На кухне робко и застенчиво готовила Тома.
Она подходила к плите, снимала крышку с кастрюли, осторожно помешивала ложкой, пробовала на вкус.
– Извините, у вас не найдется черного перца? – обращалась она к одной из соседок.
И та, отдавая перец и презирая Тому за непрактичность, елейно отвечала:
– Пожалуйста, пожалуйста.
И гадко-многозначительно переглядывалась с другой соседкой.
На кухне появился пьяный сосед-молдаванин. Пьян он был всегда, даже в часы непродолжительного отрезвления в нем непостижимым образом сохранялись остаточные явления алкоголя.
– Развеселые цыгане по Молдавии гуляли… – фальцетом пропел он и ущипнул соседку, ту, что помоложе.
– Дегенерат! Питекантроп! – завизжала соседка.
– Мишель, – представился он Томе. – Как сами?

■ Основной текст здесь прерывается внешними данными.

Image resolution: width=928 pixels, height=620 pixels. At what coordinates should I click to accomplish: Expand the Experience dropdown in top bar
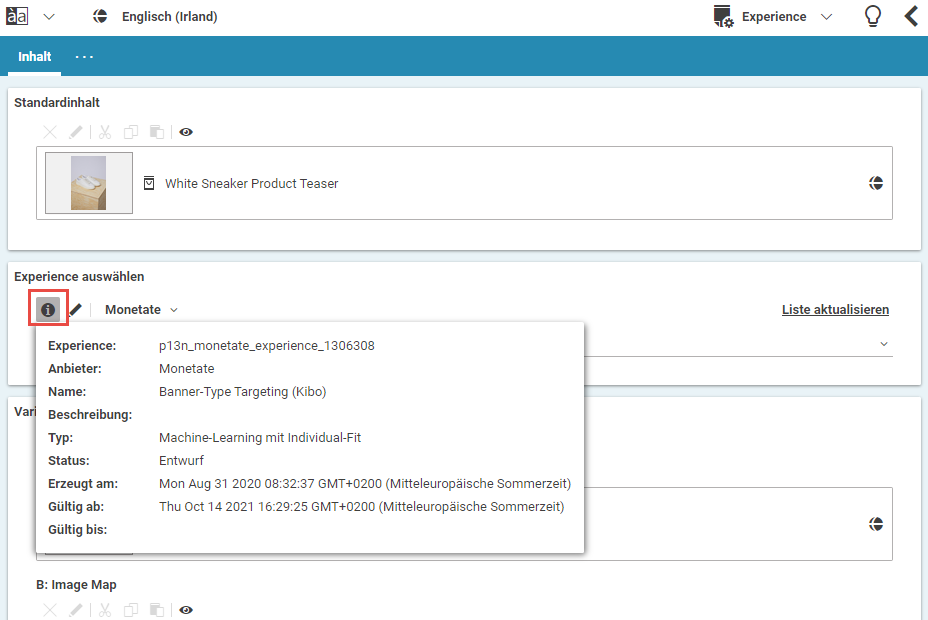point(826,17)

– Нормально, – удивилась Тома.
– Да-а… – протянул Мишель, сел на табурет посреди кухни и задымил.
– Может, вы не будете курить на кухне? – брезгливо заметила вторая соседка.

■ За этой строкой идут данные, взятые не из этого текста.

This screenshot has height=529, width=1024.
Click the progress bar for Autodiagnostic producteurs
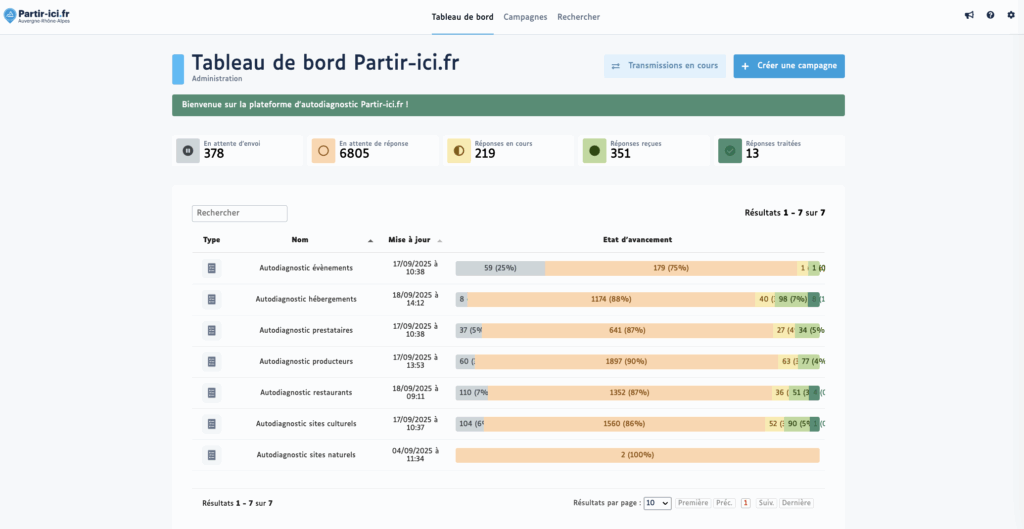pyautogui.click(x=637, y=362)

– Угу! – отозвался Мишель. – Все брошу и не буду.
Кухня тяжело вздохнула.
Шипели кастрюли.
И где-то вдалеке, в мутном окне кухни были едва различимы купола Кремля. Золотые, величественные и недоступные.
Соседка в ванной спросила:
– Вы, кажется, закончили литературный институт?
– Кажется, – ответил Леха.
– Отчего же вы не сидите и не пишете? Мотаетесь по Северу, ищете какое-то золото, пропадаете месяцами.
– Так получилось.
– Не морочьте мне голову – я пожилой человек. Затянули деньги, привычка к хорошей жизни.
– Хорошая жизнь – не так уж мало.
– Так вы можете иметь эту жизнь, занимаясь своим прямым делом.
– То есть?
– Публиковаться, ставиться, что там еще…
– Вы уверены, что это кого-то заинтересует?
– Разумеется, если это талантливо.
– А кто определяет меру таланта?
Соседка посмотрела на него жалостливо, как на недоумка.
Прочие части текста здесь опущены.